Texte source
···

Conflit entre l’Homme et l’éléphant d’Asie
Introduction
Beaucoup de gens l’ignorent sûrement, mais un grand conflit oppose l’Homme et l’éléphant d’Asie sauvage depuis des années. Ce conflit est principalement causé par la réduction de l’habitat naturel de l’éléphant au profit de l’expansion humaine. Les deux espèces vivent ainsi presque côte à côte et sont menées à se rencontrer fréquemment. Pour donner un ordre d’idée, environ 300 personnes sont tuées par des éléphants d’Asie chaque année. Rien qu’au Sri Lanka, ce chiffre s’élève à 50 ou 100 personnes.
Nous allons d’ailleurs prendre l’exemple du Sri Lanka pour tenter de mieux comprendre les raisons derrière ce conflit. Tout ce qui sera dit sera la simple retranscription de tout ce que j’ai appris lors de mon séjour sur place et rédigé dans mon travail de recherche qui a suivi, en 2017.
Histoire du conflit au Sri Lanka
La source du conflit entre éléphants et habitants remonte aux années 1970. À cette époque, les habitants ont quitté les villes sous le conseil du gouvernement, qui voulait que sa population subvienne elle-même à ses besoins. Ils se sont alors mis à construire des nouvelles habitations dans la campagne, là où les sols étaient fertiles, ce qui leur a permis de cultiver diverses plantations. Cependant, les éléphants qui vivaient dans les environs ont commencé à se nourrir de ces cultures, détruisant champs et parfois maisons lors de leur passage, de leur quête de nourriture. Des maisons sont encore souvent détruites aujourd’hui, car les éléphants étant très friands de riz, ils arrivent à le sentir dans un rayon d’un kilomètre. De ce fait, si le riz est conservé à l’intérieur des maisons, ils n’hésitent pas à forcer le passage pour l’engloutir.

···

Complétez ce qui suit
1. Traduisez en anglais cette phrase du texte source : « Ce conflit est principalement causé par la réduction de l’habitat naturel de l’éléphant au profit de l’expansion humaine. »
2. D’après le texte source, les affirmations suivantes sont-elles exactes ? Répondez par oui ou non et citez les mots du texte qui tranchent.
(a) Environ 300 personnes sont tuées chaque année par des éléphants d’Asie.
(b) Au Sri Lanka, le conflit entre éléphants et habitants remonte aux années 1990.
(c) Les éléphants peuvent sentir le riz dans un rayon d’un kilomètre.

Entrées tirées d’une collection
···

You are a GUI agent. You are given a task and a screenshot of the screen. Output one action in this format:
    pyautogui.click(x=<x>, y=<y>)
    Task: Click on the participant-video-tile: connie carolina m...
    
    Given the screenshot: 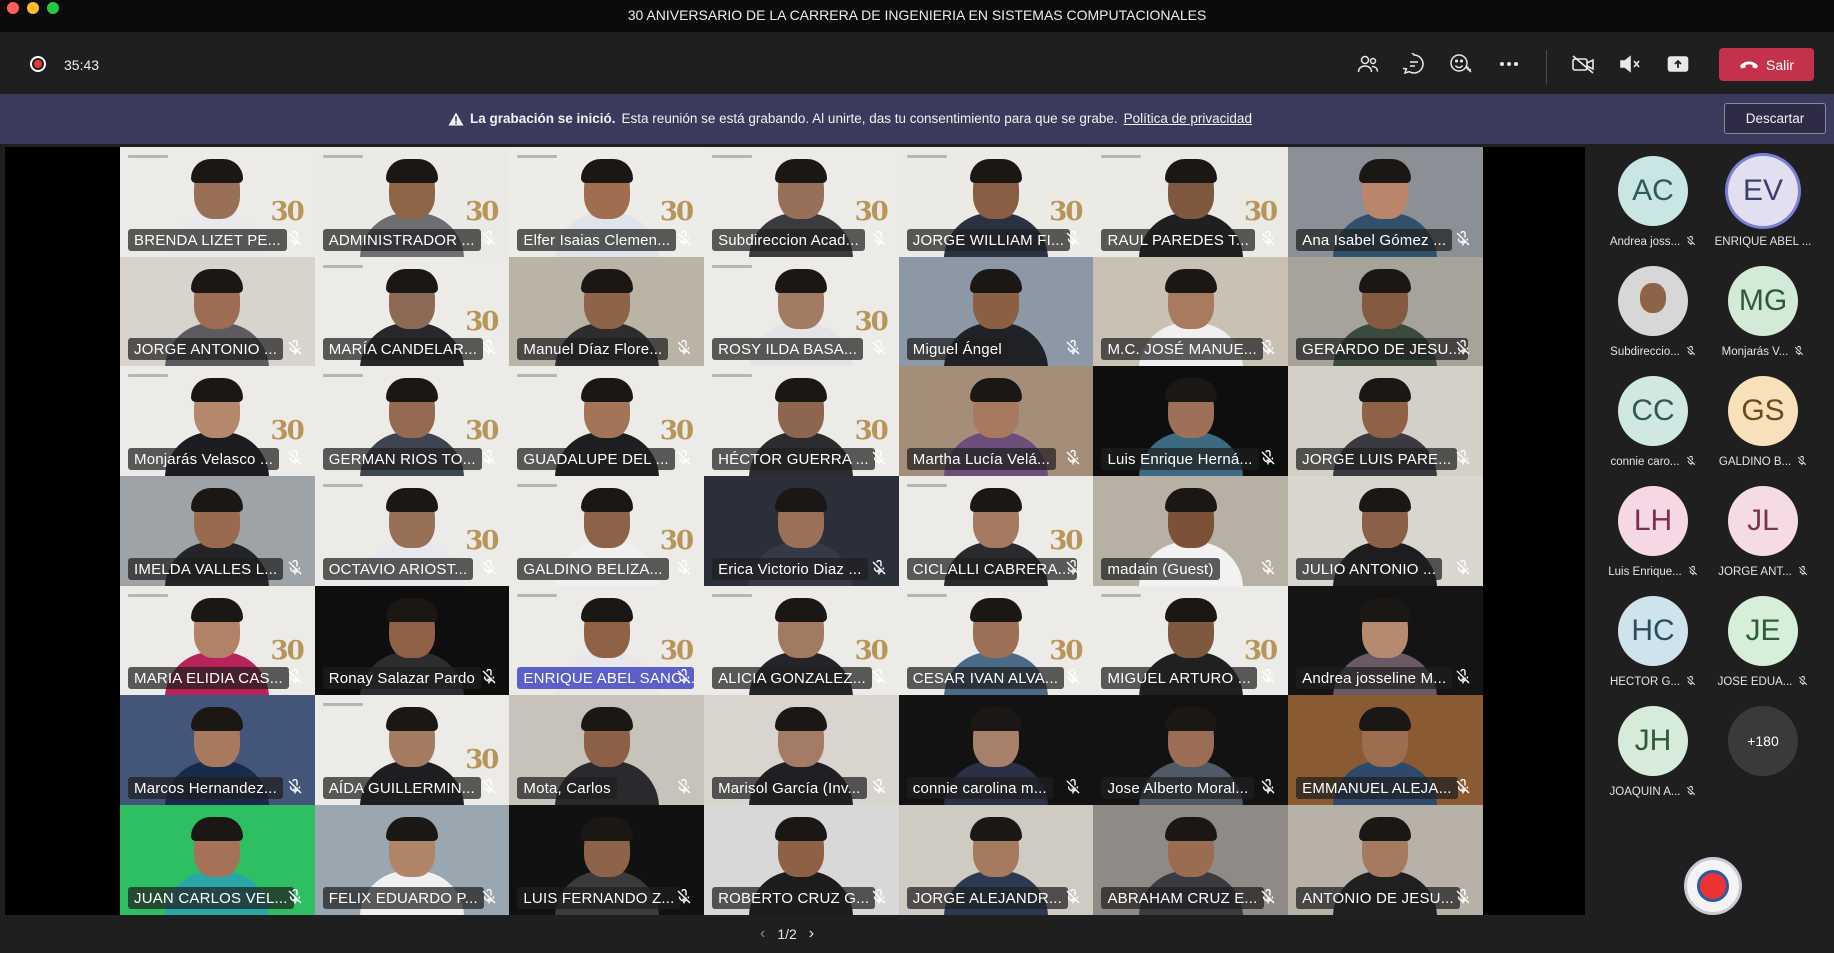 What is the action you would take?
    pyautogui.click(x=996, y=750)
    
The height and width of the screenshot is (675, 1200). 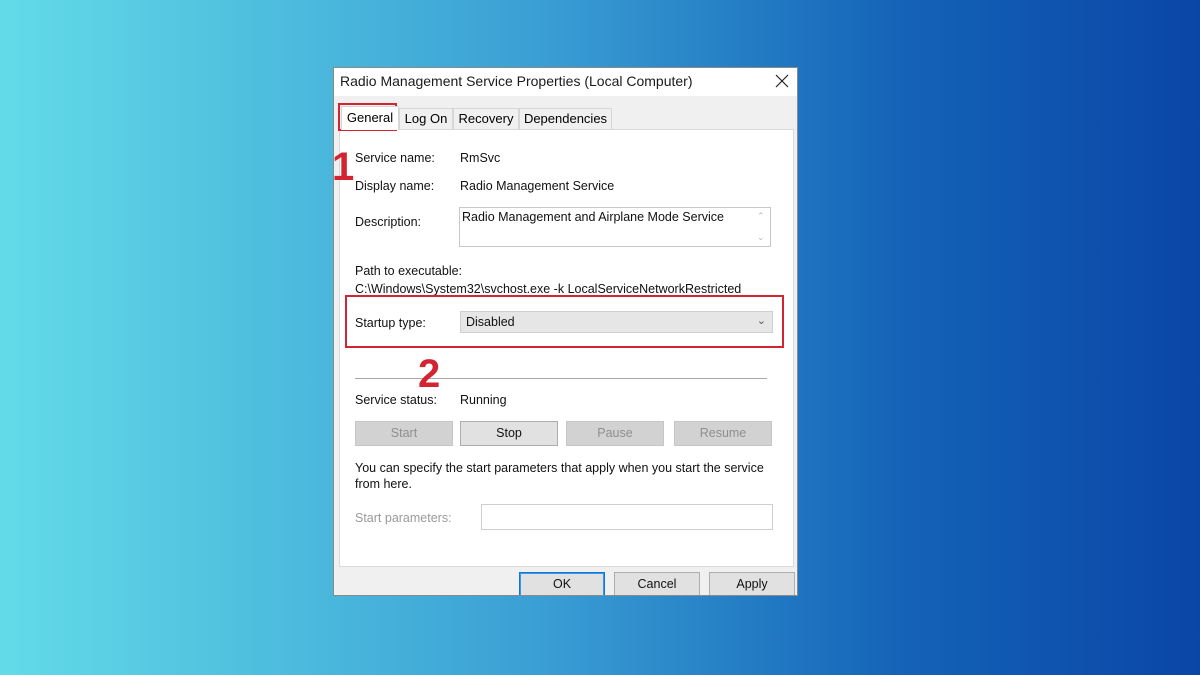 I want to click on pause-button: Pause, so click(x=615, y=434).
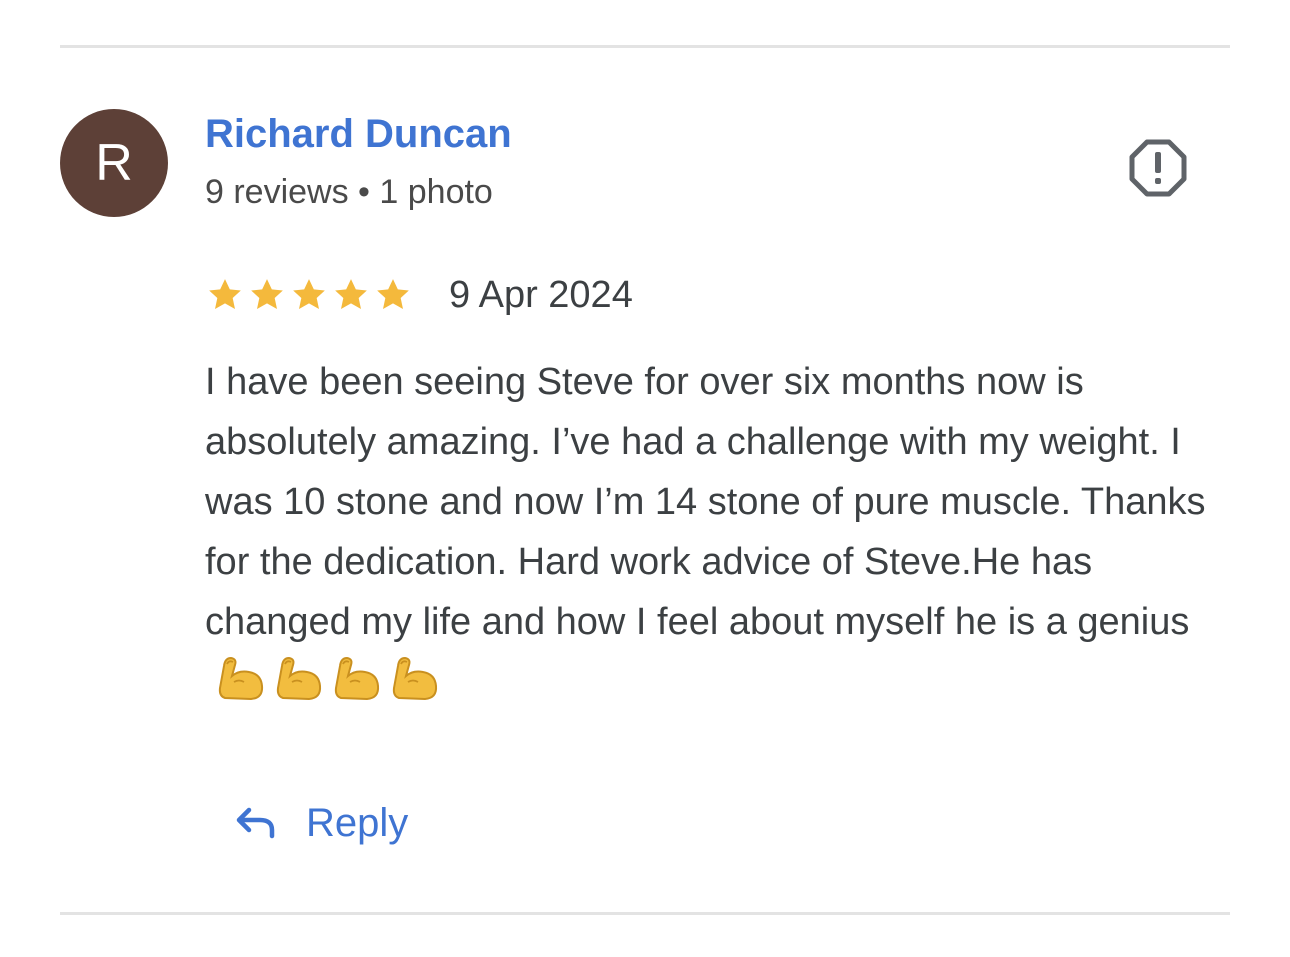 This screenshot has height=957, width=1290. I want to click on star-rating, so click(310, 295).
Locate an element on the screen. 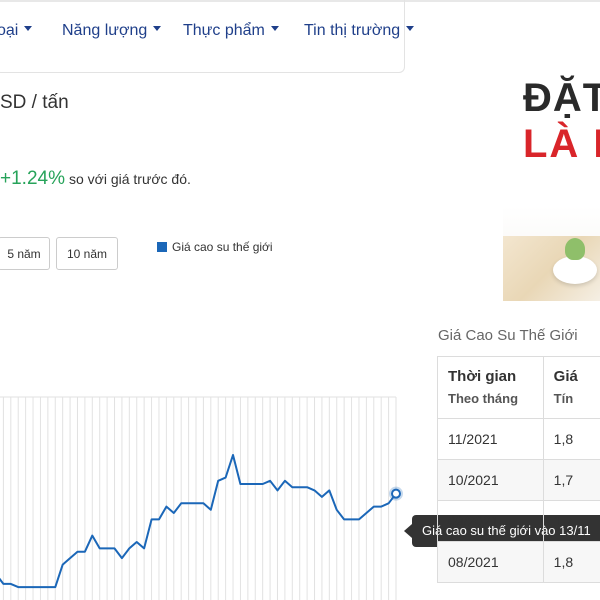  range-10-years-button: 10 năm is located at coordinates (87, 254).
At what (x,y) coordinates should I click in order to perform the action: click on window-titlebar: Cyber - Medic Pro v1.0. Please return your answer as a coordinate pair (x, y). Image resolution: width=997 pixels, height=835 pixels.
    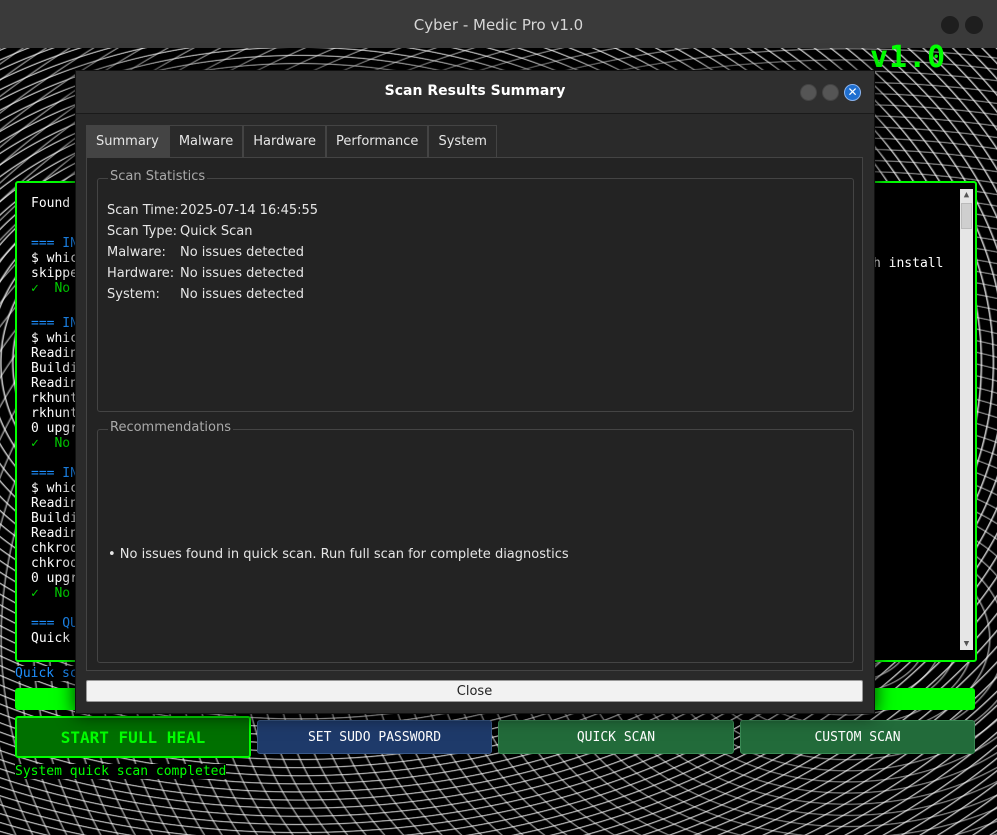
    Looking at the image, I should click on (498, 24).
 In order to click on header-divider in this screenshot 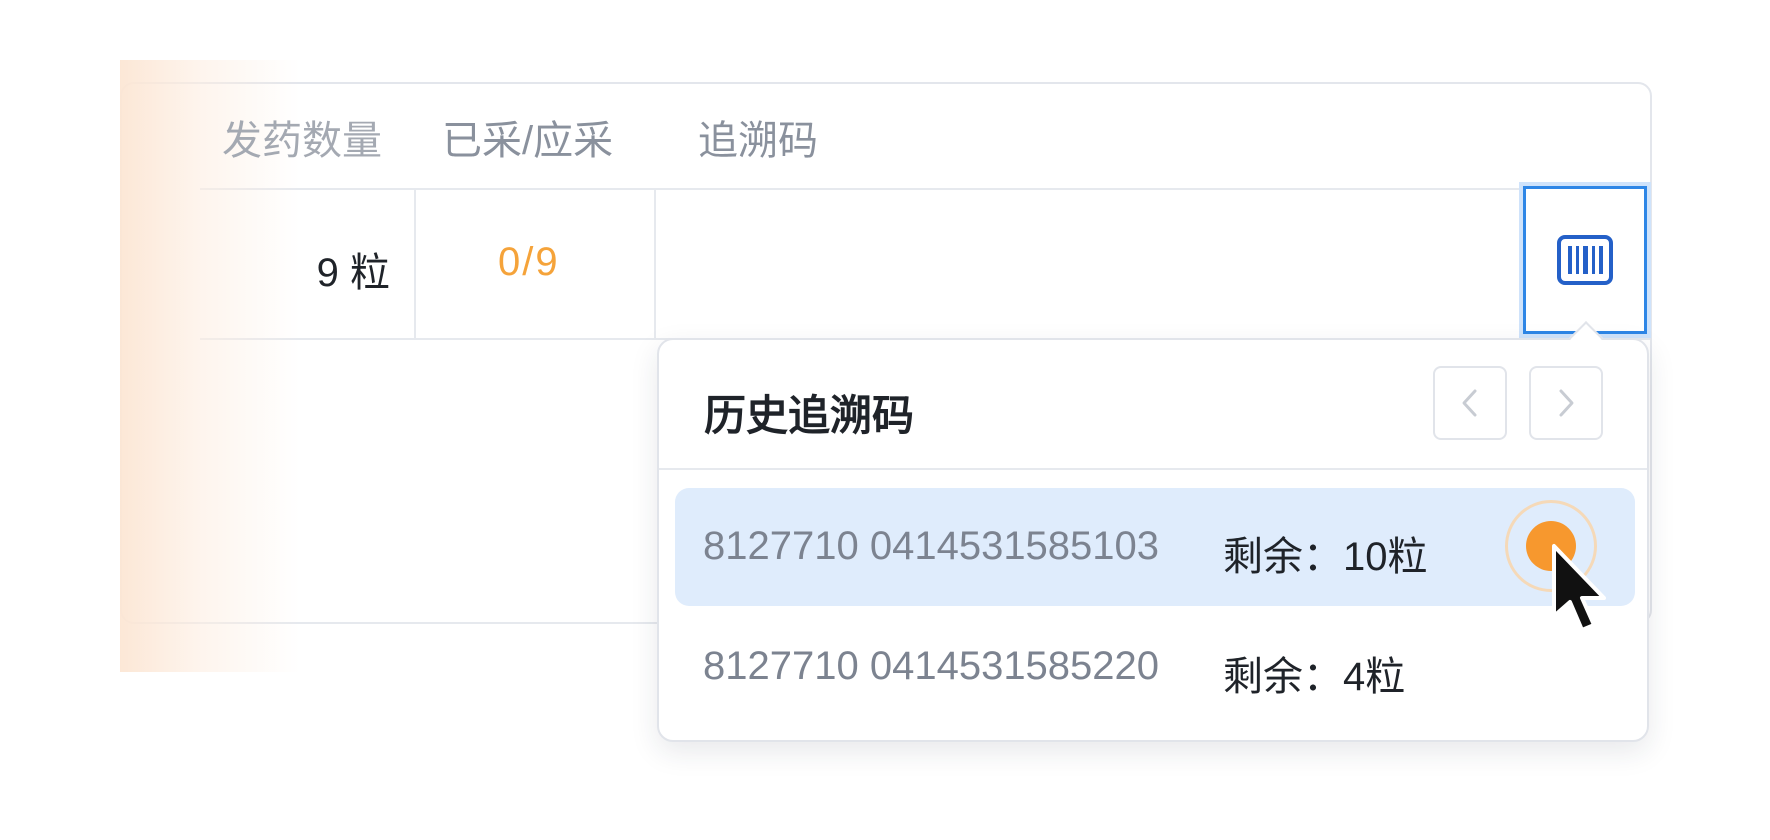, I will do `click(925, 189)`.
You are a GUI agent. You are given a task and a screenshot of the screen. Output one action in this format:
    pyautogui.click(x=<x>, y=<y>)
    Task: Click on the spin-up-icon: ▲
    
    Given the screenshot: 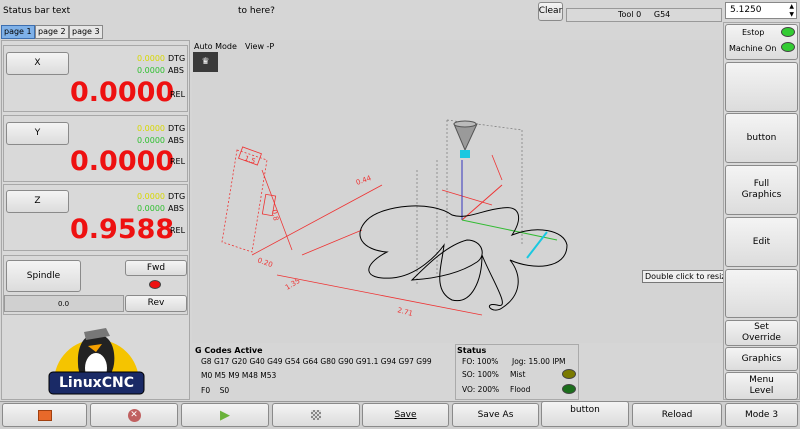 What is the action you would take?
    pyautogui.click(x=792, y=6)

···

Corrigé
1. This conflict is mainly caused by the shrinking of the elephant’s natural habitat in favor of human expansion.

2.
(a) Oui : « environ 300 personnes sont tuées par des éléphants d’Asie chaque année ».
(b) Non : « La source du conflit entre éléphants et habitants remonte aux années 1970 ».
(c) Oui : « ils arrivent à le sentir dans un rayon d’un kilomètre ».